La pesca a mosca

La pesca sportiva viene praticata come semplice hobby o attività di svago da un numero molto alto di persone. Si tratta senza dubbio di un vero fenomeno di massa.

La pesca sportiva è un tipo di pesca che viene praticata per diletto in acque dolci e di mare. Viene suddivisa in pesca d'attesa, nel caso in cui il pescatore resti fermo in attesa che il pesce abbocchi, e in pesca di movimento, in cui il pescatore si sposta lungo la riva lanciando e recuperando con frequenza la sua lenza.

La pesca d'attesa si divide in quattro categorie:

1) Pesca a galla;
2) Pesca a fondo;
3) Pesca con la bilancella;
4) Pesca con lenze morte.

La pesca di movimento si suddivide a sua volta in sette categorie:

1) Pesca al lancio;
2) Pesca a mosca;
3) Pesca a moschiera;
4) Pesca con la camoliera;
5) Pesca di superficie;
6) Pesca dalla barca ancorata;
7) Pesca alla traina.

La pesca a mosca è sicuramente una delle più sportive e classiche.

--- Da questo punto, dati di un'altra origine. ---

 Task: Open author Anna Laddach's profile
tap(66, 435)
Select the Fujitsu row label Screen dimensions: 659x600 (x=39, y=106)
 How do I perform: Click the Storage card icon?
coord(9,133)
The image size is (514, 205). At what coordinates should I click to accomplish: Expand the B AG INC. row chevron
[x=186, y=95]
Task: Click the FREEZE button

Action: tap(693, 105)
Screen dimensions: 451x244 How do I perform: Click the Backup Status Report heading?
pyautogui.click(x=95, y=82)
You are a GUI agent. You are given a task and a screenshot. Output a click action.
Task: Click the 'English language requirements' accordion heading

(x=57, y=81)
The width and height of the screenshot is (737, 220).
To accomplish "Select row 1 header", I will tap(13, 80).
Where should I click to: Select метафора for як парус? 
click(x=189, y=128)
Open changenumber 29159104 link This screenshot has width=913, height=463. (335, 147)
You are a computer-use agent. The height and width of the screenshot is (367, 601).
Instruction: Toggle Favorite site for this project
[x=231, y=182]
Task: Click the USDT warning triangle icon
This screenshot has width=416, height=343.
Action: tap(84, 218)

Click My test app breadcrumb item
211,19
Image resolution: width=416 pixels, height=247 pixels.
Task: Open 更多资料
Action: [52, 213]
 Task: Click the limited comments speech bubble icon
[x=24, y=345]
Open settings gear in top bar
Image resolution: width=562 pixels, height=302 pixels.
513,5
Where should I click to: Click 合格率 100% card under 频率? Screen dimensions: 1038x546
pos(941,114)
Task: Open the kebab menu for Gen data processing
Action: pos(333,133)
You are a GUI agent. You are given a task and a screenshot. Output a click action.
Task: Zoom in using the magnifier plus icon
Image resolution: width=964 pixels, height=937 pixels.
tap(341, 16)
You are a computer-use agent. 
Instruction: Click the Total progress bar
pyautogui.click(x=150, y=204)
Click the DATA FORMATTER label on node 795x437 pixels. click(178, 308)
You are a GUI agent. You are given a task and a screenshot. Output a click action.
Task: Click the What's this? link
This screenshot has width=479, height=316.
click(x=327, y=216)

Si tratta di un tipo di pesca di movimento di origine anglosassone, ma che veniva praticata in maniera rudimentale da molto tempo nelle vallate alpine italiane. La tecnica particolare per pescare a mosca richiede molti esercizi preliminari e si effettua su torrenti, fiumi e laghi abitati da salmonidi.

La pesca a mosca consiste nel lancio in acqua di un esca artificiale priva di pesi, quindi leggerissima, per mezzo di una lenza più lunga della canna detta a coda di topo, per il suo profilo affusolato e ingrossato al centro o verso l'estremità, che ne permette la proiezione a una grande distanza. L'esca è costituita da un piccolo amo ricoperto di peli o barbe di piume d'uccello avvolte tra spirali di seta o lana colorata , e simula un piccolo insetto o una larva. Per questo motivo si chiama pesca a mosca.

La terminologia tecnica degli attrezzi utilizzati per la pesca a mosca deriva dalla lingua inglese. A seconda che la mosca lavori a galla o sommersa si hanno la pesca a mosca secca (dry fly) e a mosca bagnata (wet fly), le quali richiedono tecniche diverse di impostazione e di esecuzione, e la cui adozione dipende dal tipo d'acqua, dalla stagione e dai pesci che si intende pescare.

La canna, leggera e di materiale di prim'ordine (bambù esagonale, conolon, grafite, fibalite) e quindi costosa, si compone di due o tre pezzi e la sua lunghezza viene espressa in piedi inglesi. Si hanno quindi canne corte da 6 piedi, canne medie da 8 piedi, le più utilizzate, e quelle lunghe fino a 10 piedi, spesso utilizzate per il salmone. Il mulinello può essere automatico oppure a mano ed ha la sola funzione di rilasciare la lenza quando è necessario utilizzarne più del normale.